§ **What this task involves**
Reproduce the entries below, substituting "Goal" for each occurrence of "Task" and leaving all other text as it stands. Omit the pictures from your reproduction.

(Entries on finding words and elements)
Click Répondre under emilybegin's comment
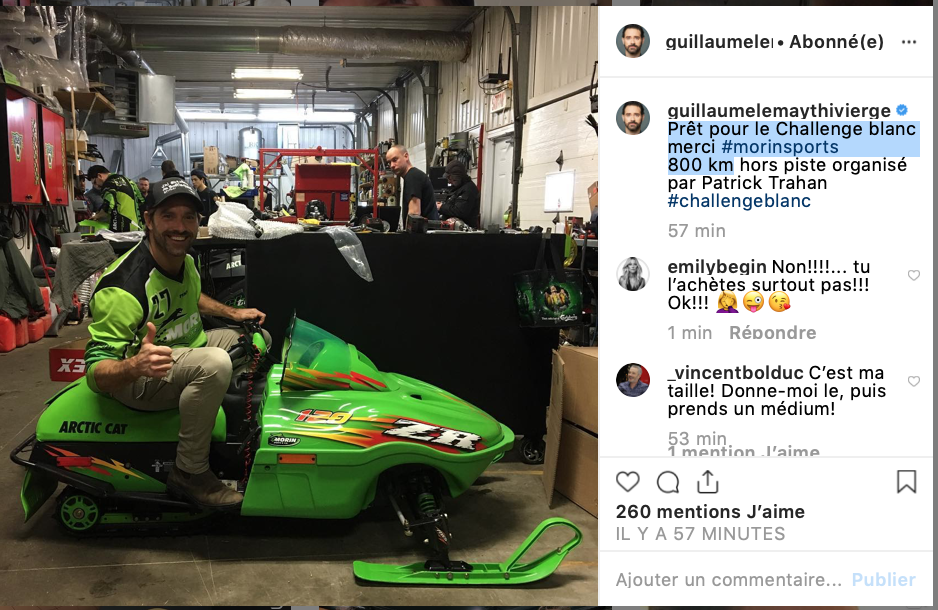Image resolution: width=938 pixels, height=610 pixels. (x=772, y=333)
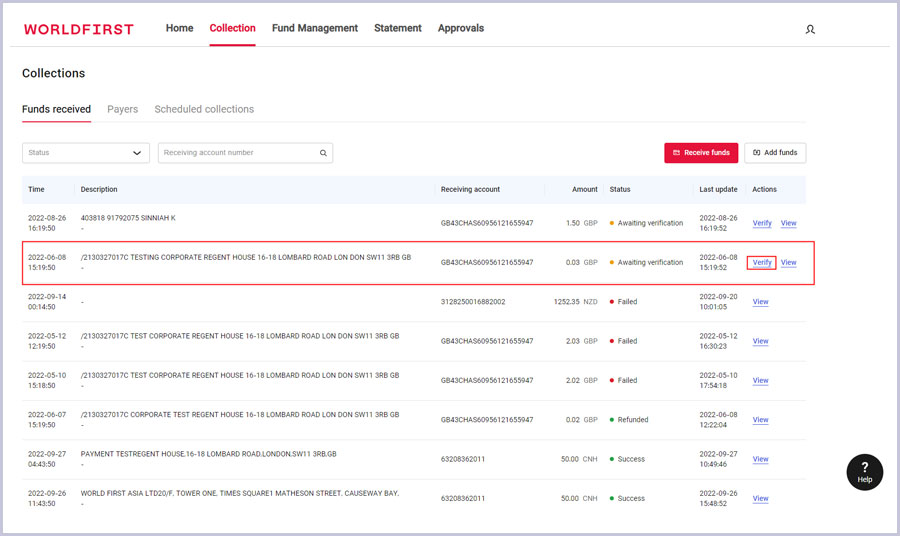Verify the SINNIAH K 1.50 GBP payment

pos(761,223)
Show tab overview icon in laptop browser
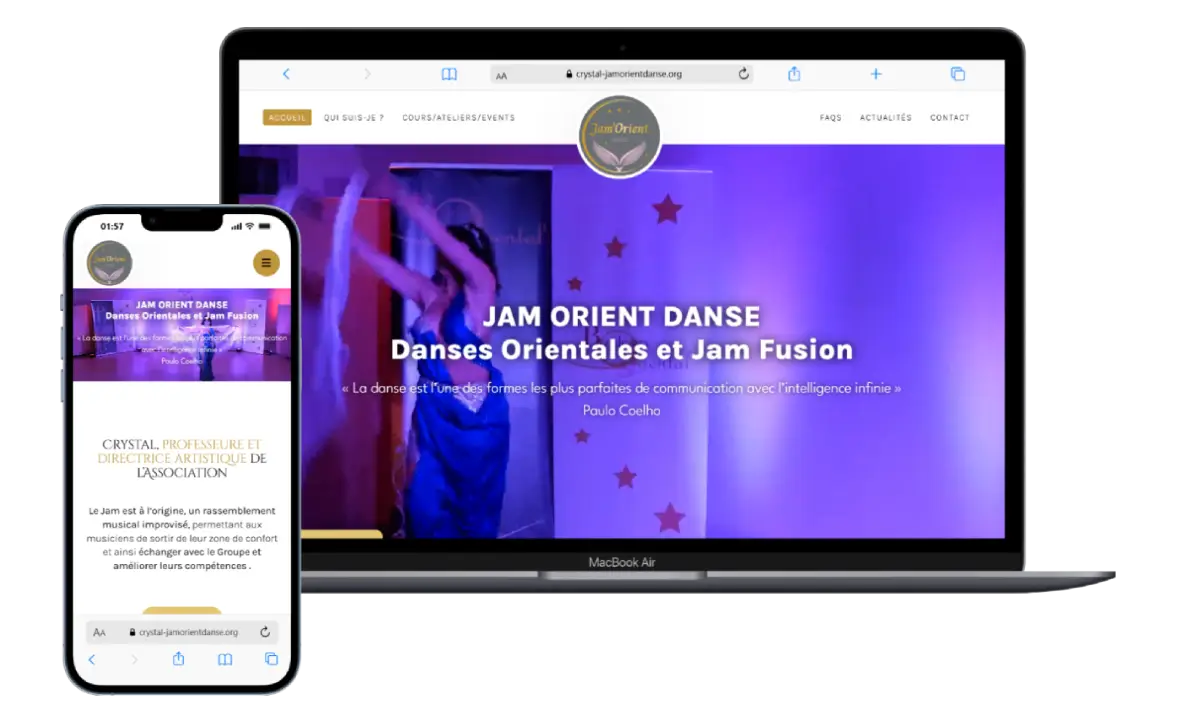The height and width of the screenshot is (720, 1180). click(x=957, y=74)
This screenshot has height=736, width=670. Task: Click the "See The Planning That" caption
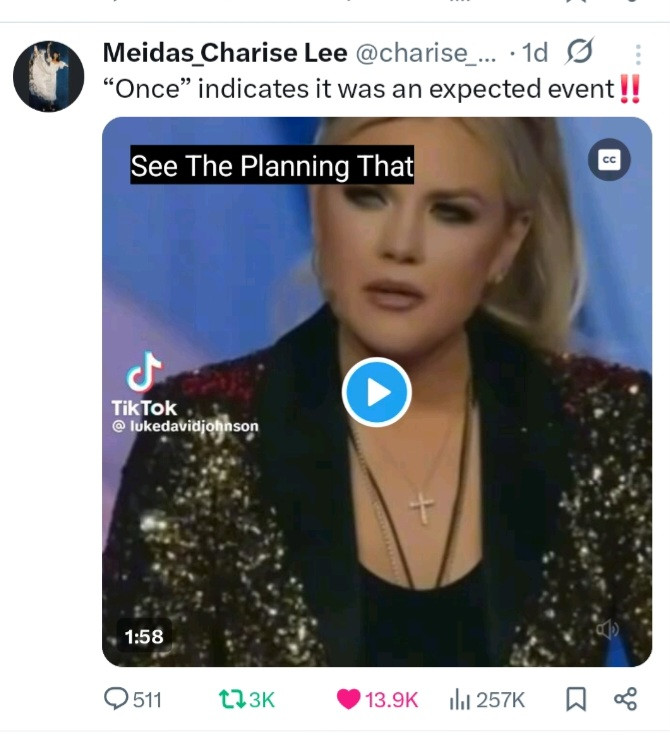point(272,165)
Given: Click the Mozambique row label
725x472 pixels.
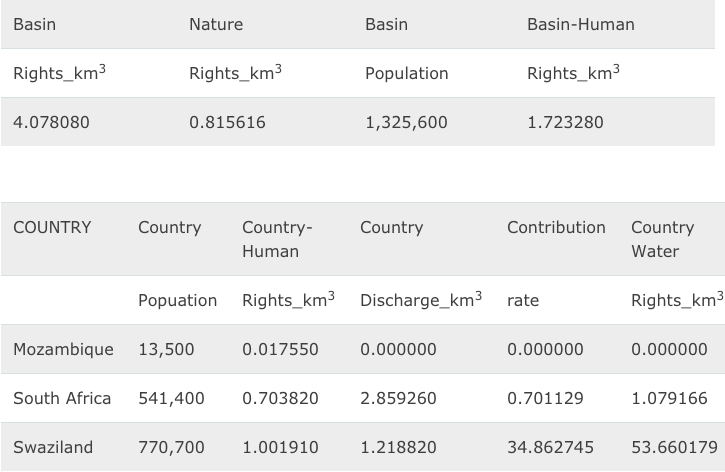Looking at the screenshot, I should [63, 350].
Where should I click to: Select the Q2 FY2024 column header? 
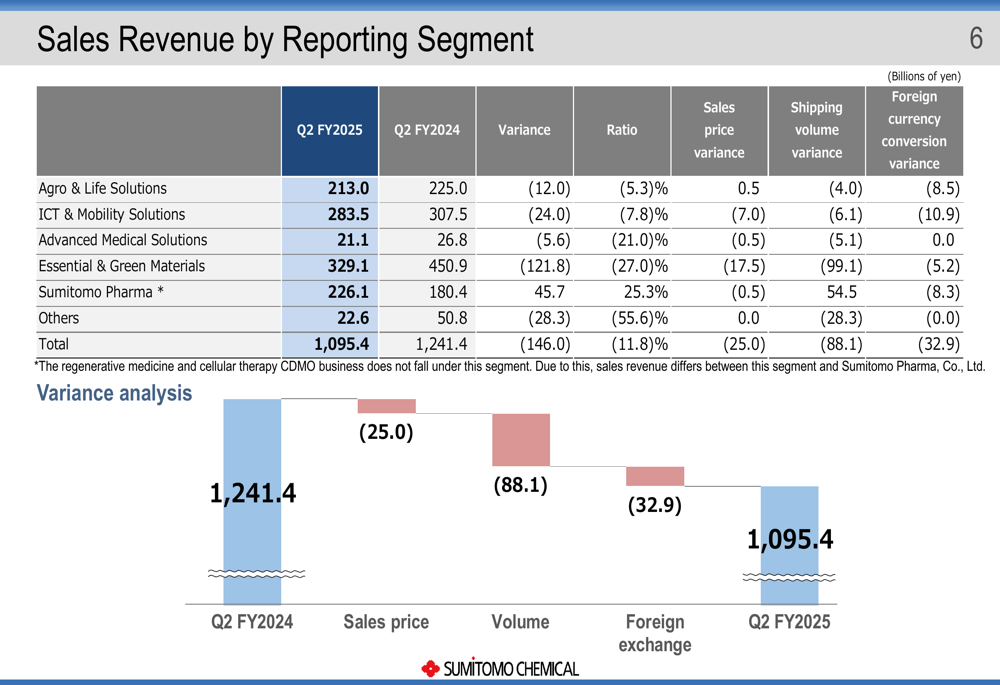click(427, 130)
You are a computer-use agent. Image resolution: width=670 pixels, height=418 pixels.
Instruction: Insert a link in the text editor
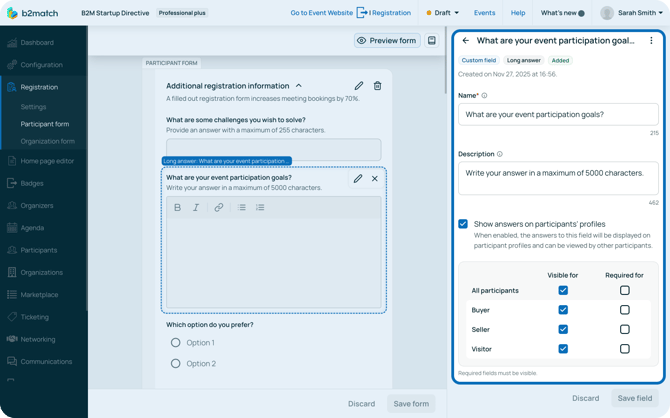219,208
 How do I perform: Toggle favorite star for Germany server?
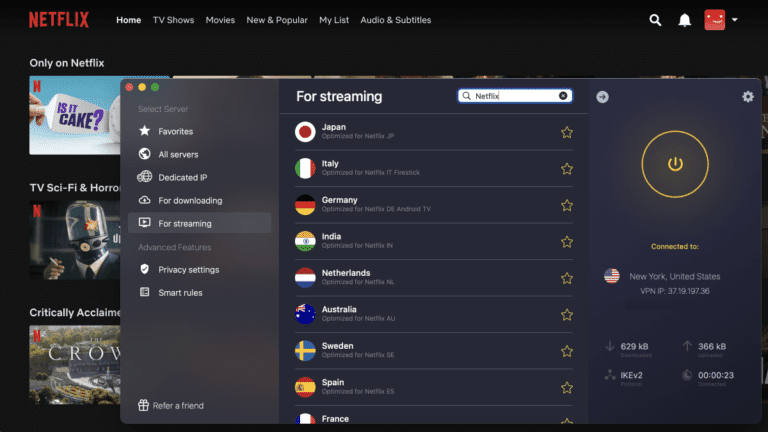coord(567,205)
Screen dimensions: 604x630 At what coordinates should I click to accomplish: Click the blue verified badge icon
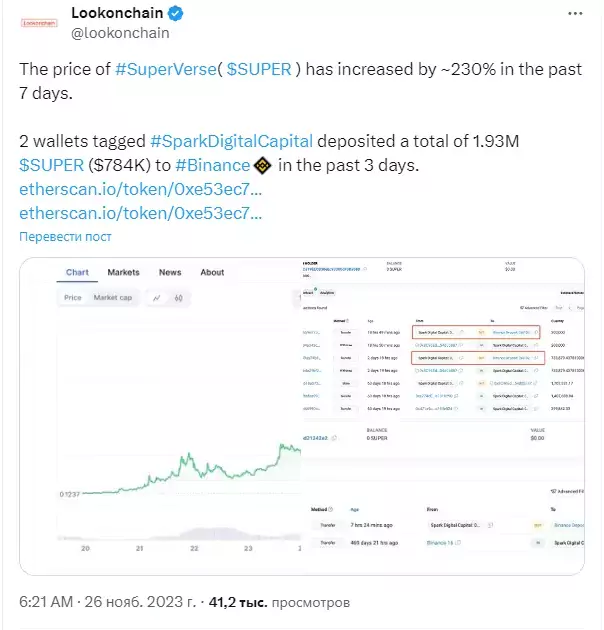coord(176,13)
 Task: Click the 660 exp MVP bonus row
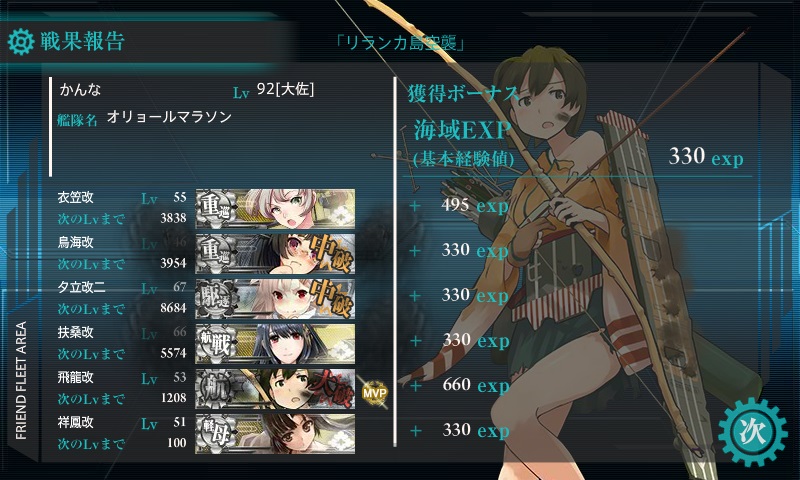459,385
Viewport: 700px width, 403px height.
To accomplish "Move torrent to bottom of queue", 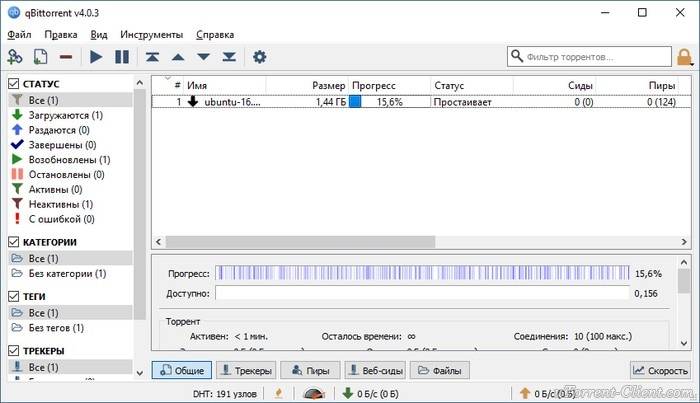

§ **Answer to the task**
Click Répondre under emilybegin's comment
Image resolution: width=938 pixels, height=610 pixels. (x=772, y=333)
Verify the SINNIAH K 1.50 GBP payment

pos(761,223)
Show tab overview icon in laptop browser
The height and width of the screenshot is (720, 1180). click(x=957, y=74)
This screenshot has height=736, width=670. Goal: Click the "See The Planning That" caption
point(272,165)
Given: Click the Mozambique row label
725x472 pixels.
Looking at the screenshot, I should [63, 350].
Where should I click to: Select the Q2 FY2024 column header? 
click(427, 130)
You are a computer-use agent. Image resolution: width=670 pixels, height=418 pixels.
Instruction: Insert a link in the text editor
219,208
 How do I perform: Toggle favorite star for Germany server?
coord(567,205)
Screen dimensions: 604x630 At what coordinates should I click to accomplish: Click the blue verified badge icon
coord(176,13)
 Goal: Click the 660 exp MVP bonus row
459,385
Viewport: 700px width, 403px height.
To accomplish "Move torrent to bottom of queue", 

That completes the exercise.